La comunità internazionale
A questo punto è ovvio che il discorso non possa coinvolgere più soltanto i due grandi Stati ma l’intera comunità internazionale. Espressioni di solidarietà a vario titolo arrivano al Regno Unito e a Theresa May da parte di Francia, USA, Germania e Italia oltre che dalla NATO e dalla Commissione UE, mentre Mosca si rivolge all’ONU. Proprio l’ambasciatore russo ha dichiarato alle Nazioni Unite “Ci è stato dato l’ultimatum di ammettere che abbiamo commesso un crimine. Noi non parliamo il linguaggio dell’ultimatum, e non lasciamo che ci si parli con questo linguaggio“. Secondo il presidente francese Macron il coinvolgimento della Russia nell’avvelenamento appare l’unica spiegazione plausibile mentre il premier Paolo Gentiloni in una telefonata con May condanna l’attacco per l’uso di armi chimiche ed esprime solidarietà alle autorità britanniche.
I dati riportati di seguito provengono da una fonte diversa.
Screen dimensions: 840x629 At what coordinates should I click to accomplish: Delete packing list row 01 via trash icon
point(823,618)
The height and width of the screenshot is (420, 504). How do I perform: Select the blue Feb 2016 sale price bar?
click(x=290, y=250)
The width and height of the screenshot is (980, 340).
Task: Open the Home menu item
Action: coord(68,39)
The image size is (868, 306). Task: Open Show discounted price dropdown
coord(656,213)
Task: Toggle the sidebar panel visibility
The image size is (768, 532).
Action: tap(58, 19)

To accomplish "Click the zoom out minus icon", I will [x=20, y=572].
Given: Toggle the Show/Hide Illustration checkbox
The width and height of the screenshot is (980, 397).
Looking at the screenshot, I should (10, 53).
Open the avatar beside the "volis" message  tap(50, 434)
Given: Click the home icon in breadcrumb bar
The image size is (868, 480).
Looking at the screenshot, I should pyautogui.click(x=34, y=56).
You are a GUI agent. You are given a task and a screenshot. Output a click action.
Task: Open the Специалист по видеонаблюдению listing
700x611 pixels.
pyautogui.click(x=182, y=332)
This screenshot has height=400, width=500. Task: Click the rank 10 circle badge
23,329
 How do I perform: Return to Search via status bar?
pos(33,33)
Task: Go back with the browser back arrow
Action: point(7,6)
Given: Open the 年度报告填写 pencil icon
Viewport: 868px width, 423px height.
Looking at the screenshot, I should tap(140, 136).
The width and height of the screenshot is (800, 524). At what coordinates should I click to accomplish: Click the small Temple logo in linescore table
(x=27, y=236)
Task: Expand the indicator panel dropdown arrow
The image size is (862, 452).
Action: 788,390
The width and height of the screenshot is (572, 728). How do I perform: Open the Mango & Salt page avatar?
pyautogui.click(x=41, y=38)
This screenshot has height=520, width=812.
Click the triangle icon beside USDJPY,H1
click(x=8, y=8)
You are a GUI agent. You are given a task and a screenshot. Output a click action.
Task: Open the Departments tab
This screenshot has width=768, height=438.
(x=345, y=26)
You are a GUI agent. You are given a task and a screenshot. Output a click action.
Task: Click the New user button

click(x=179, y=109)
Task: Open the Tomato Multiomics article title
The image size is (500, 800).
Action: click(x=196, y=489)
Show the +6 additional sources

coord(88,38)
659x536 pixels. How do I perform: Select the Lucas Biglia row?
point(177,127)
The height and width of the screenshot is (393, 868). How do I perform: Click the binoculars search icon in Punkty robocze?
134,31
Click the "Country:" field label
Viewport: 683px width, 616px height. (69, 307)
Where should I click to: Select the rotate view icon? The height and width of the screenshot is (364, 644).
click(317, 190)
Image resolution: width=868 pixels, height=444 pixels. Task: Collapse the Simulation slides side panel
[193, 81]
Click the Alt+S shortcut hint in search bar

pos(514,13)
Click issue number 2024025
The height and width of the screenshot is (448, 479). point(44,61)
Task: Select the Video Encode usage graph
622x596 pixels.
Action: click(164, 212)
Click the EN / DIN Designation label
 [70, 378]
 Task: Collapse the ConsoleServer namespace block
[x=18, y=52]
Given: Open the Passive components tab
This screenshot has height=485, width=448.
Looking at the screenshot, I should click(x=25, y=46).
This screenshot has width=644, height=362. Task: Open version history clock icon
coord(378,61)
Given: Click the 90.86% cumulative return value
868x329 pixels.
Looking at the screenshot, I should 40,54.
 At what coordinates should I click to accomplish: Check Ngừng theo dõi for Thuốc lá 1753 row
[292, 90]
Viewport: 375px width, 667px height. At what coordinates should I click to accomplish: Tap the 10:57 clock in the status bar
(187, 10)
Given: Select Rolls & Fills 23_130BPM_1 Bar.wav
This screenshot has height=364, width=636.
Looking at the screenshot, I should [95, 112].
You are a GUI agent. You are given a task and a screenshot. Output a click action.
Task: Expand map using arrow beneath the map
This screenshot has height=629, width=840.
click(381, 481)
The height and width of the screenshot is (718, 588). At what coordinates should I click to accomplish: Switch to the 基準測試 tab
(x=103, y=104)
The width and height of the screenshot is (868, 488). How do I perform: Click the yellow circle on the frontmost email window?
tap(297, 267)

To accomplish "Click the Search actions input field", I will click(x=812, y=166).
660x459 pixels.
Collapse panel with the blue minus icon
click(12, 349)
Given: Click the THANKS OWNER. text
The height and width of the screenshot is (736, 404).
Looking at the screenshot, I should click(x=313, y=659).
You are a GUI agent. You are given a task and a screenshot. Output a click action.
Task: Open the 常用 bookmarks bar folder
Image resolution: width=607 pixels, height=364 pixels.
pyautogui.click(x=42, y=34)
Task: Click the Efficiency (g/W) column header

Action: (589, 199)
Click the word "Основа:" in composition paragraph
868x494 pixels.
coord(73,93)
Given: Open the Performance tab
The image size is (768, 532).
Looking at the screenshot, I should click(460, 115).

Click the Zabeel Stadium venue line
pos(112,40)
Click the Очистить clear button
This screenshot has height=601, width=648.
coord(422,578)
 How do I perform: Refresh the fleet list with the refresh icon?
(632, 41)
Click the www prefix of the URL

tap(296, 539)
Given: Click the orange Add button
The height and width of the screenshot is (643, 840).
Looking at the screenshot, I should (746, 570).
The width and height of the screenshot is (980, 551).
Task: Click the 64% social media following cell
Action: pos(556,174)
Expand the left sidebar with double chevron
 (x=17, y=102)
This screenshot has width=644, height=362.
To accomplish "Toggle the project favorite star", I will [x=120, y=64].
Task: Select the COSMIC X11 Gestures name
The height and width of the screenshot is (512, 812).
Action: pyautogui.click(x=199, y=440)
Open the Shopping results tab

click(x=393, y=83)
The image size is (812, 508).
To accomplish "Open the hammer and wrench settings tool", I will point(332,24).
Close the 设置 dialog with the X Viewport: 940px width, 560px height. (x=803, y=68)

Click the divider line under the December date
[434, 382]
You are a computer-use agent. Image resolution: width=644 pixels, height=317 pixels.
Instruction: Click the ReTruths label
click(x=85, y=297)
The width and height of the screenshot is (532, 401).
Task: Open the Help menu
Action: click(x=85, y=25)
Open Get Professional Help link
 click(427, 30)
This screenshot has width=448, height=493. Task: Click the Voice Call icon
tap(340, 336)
Proprio Macron, insieme ad Angela Merkel, starebbe pensando ad una soluzione diplomatica che possa coinvolgere l’Europa.
Gli USA
Ben più pesanti sono le dichiarazioni dell’ormai ex segretario di Stato americano Rex Tillerson che accusò apertamente Mosca appena un giorno prima di essere licenziato dal presidente Trump: “Siamo d’accordo che i responsabili – sia coloro che hanno commesso il crimine che quelli che l’hanno ordinato – devono affrontare conseguenze adeguatamente gravi: siamo solidali con i nostri alleati nel Regno Unito e continueremo a coordinare da vicino le nostre risposte” che ha aggiunto “la Russia continua a essere una forza irresponsabile di instabilità nel mondo, agendo con un generale disprezzo per la sovranità degli altri stati e la vita dei loro cittadini“.
Un’analisi
A prescindere dalla retorica da guerra fredda e dalle rispettive accuse che Regno Unito e Russia si muovono l’un l’altra -una parte è convinta che il gas nervino abbia fatto la propria comparsa proprio in Russia 40 anni fa, mentre il Cremlino sospetta che esso sia stato creato in laboratori britannici- due aspetti di questa vicenda si ripropongono prepotentemente. Uno di questi è l’ennesima dimostrazione di incapacità della comunità internazionale nel gestire una crisi diplomatica fra due o più parti. Sembra che nessuno abbia pensato di andare oltre alle minacce e alle ritorsioni, veicolate da un linguaggio tipicamente di guerra. Fanno pensare a tal proposito, oltre alle parole di Tillerson e Boris Johnson, le dichiarazioni della stessa Theresa May che ha detto “molti di noi avevano guardato alla Russia post- sovietica con speranza” suggerendo appunto che l’aver auspicato il superamento dei due blocchi, quello Occidentale e quello Sovietico, sia stata soltanto una vana utopia. Il secondo aspetto riguarda sicuramente le modalità cieche e unilaterali che i media hanno “adottato” nella descrizione, nella comprensione e divulgazione del fatto.
Il punto di vista
C’è un problema di fondo che molti si ostinano a reputare secondario, guardando soltanto a quello che succede al momento, senza l’adozione di un adeguato punto di vista critico che guardi alla complessiva ampiezza del fatto nell’ambito geopolitico internazionale. Ebbene, appare ovvio che della spia avvelenata non si possa parlare in maniera isolata e isolante, senza tenere conto di alcuni punti cardine della politica globale degli ultimi mesi. Parlare di questo tragico avvenimento senza fare riferimento alle minacce di Trump sui dazi, fatto intrinsecamente connesso al ruolo della NATO -che esce rinvigorita dal caso Skripal-, alle elezioni in Russia che si tengono oggi e all’annosa questione della Brexit non significa altro che proporre la notizia in maniera parziale e anti-critica.